Once you get into graduate level work in whatever field of study you've chosen, you usually begin to run into mentors who are going to help you along. I was no different and am hugely grateful to all my early mentors in geophysics - all men - including one ex-husband - who helped me along and guided me into my areas of specialization. Well, this bookstore was my speculative fiction mentor. It's shelves guided me deeper into science fiction and fantasy. The best thing about that shop was the completeness of their series. You could be pretty sure if books one and two of a trilogy were available, that they'd have book three shelved with it or would reorder it quickly. That was the only really frustrating thing on my journey through books at that point - finishing book one or two before Monday, before I could go back and buy the next one (Sundays in those days, the shops were usually closed).

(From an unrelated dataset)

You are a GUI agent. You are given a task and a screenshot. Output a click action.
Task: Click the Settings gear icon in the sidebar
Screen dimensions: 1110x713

I don't remember when that shop closed, but I do remember it as being a very sad thing. Even though most of the bookstore chains at that point carried respectable speculative fiction collections, it wasn't the same. That store was a magical kingdom, created just for me, I always thought. It was on a busy intersection, and had no real foot traffic to speak of. You went in there because you wanted to. There weren't any comfortable chairs to sit and browse books - there weren't any chairs. Just a few aisles with shelves. And a friendly clerk, more often knowledgeable than not.

Even though I was an early reader, self-taught at age four, and always loved reading, if I had to draw a line backwards, however curvy and loopy it turned out to be, that bookstore would be the real starting point for my getting fired up about reading (and writing) the kind of stuff that I do.